Other scene modes include Beauty and sweep Panorama modes, there are ten Magic Filters that include my favourite Dramatic Tone setting along with Miniature, Pop Art and Pin Hole camera modes to name a couple more. The clever Multi-recording settings allow you to combine shooting 1080P HD video with full resolution stills without switching away from movie recording across a variety of other settings such as Multi-Framing Movies, Photo with Movie Clip, Multi-File Movies, Magic Filter and Original Movie modes.
There are various high-speed continuous shooting modes that combine a range of frame rates are resolution settings that allow you to tailor your shooting to match the subject. These include the 60-fps mode for up to 75 frames but at 3-megapixels. Next up is the 15-fps for 120 frames (again in 3-megapixel mode) and 10-fps for a more modest 12-frames but at full resolution 16-megapixel settings. Last up there’s a Sequential shooting mode that gives a frame rate of 2.5-fps f but for up to 200 frames and again at 16-megapixels.
The aforementioned HD videos are recorded at full 1080p HD but with the entire optical zoom range available and the camera’s Movie IS image stabilisation available to help reduce shake, which is vital at the 600mm end of the lens where hand holding the camera without hand shake marring the video or stills for that matter.

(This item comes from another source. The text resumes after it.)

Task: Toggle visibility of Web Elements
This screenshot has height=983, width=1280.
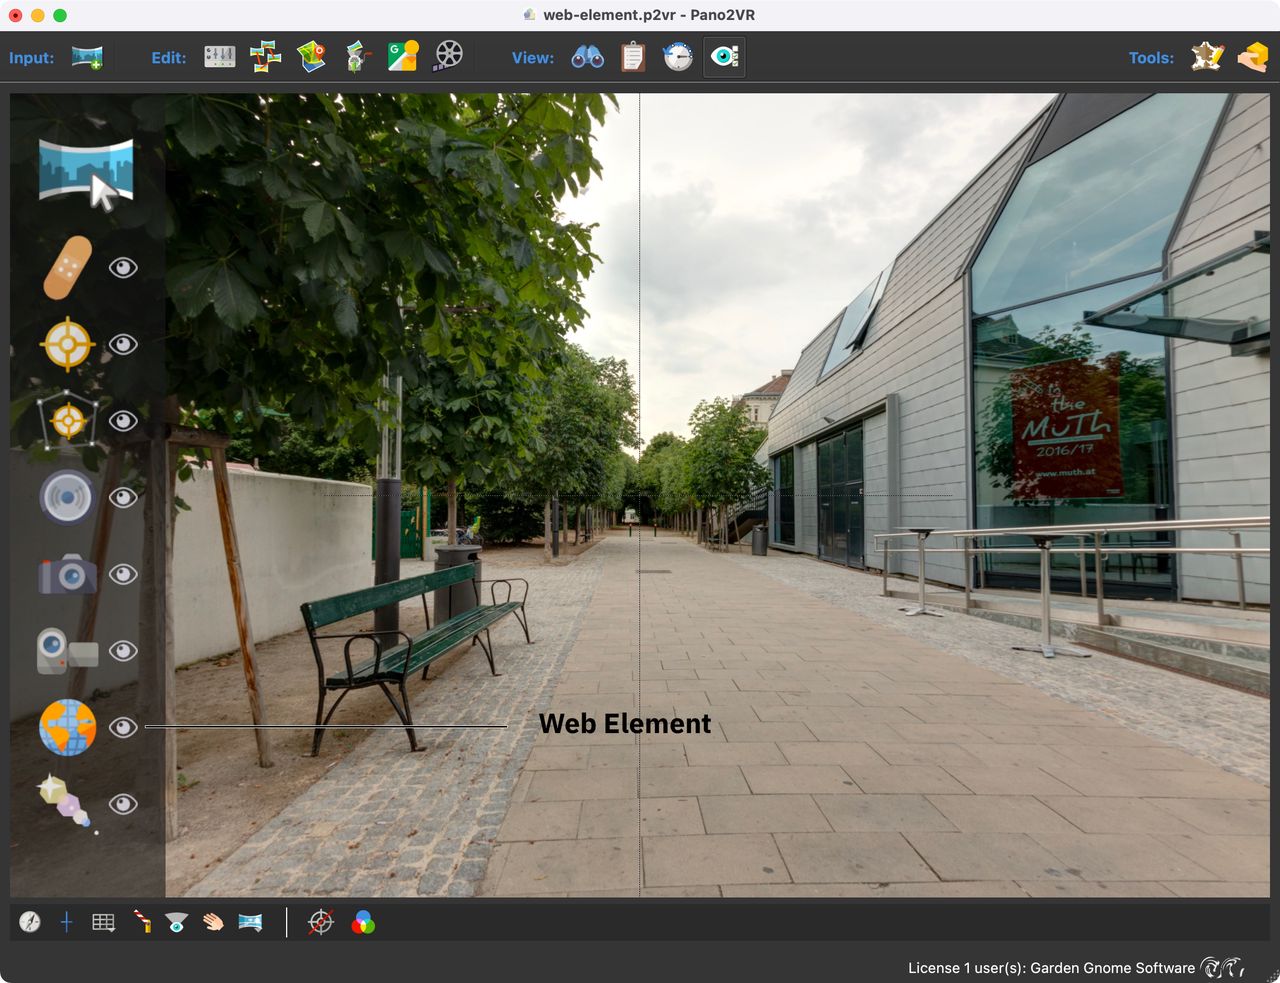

Olympus SZ-31MR review – Handling
The styling and design of the SZ-31MR is attractive and the most obvious feature on the body is a nicely sculpted hand grip and combined with a rubber grip for your right hand thumb on the back, it makes one handed use of the camera easy and aids use overall; the camera feels secure and stable in your hand.
Olympus compacts have a neat (and no doubt familiar if you’ve used an Olympus compact before) on screen menu layout, with basic shooting options including macro settings, ISO, resolution, self-timer and white-balance ranged, with others, down the right hand side of the screen when you press the OK button that’s sat within a rotating four-way jog button, just to the right of the large, clean and crisp 3-inch touch sensitive display.
The focus point in use can be activated (and the shutter trigger activated too) using the touch screen if activated within the camera’s deeper menus, more on those shortly. An excellent Live Guide system, active in the automated iAuto shooting mode allows you to change colour saturation, brightness, and image colour (warm to cold on the fly and visible on the touch screen. Other buttons on the camera alongside the rotating four-way jog pad include a dedicated movie record button on the rear and a pronounced mode dial on the top plate that sits to the left of the shutter release and its surrounding lens zoom lever and a recessed, somewhat fiddly to use, on/off button.
The touch sensitive LCD is bright and clear and usable in almost all lighting conditions, but in direct bright sunlight, seeing what you’re framing and seeing what you’ve shot are frustratingly hard, although this is typical of such compacts that like this one, lack an optical viewfinder.
In terms of the battery life, after one full charge, I’m still snapping images and video a week later, the charge indicator showing its first dropped segment, so that’s around 200-shots so far, bags of reviewing shot and video and video capture too; in short battery life is good.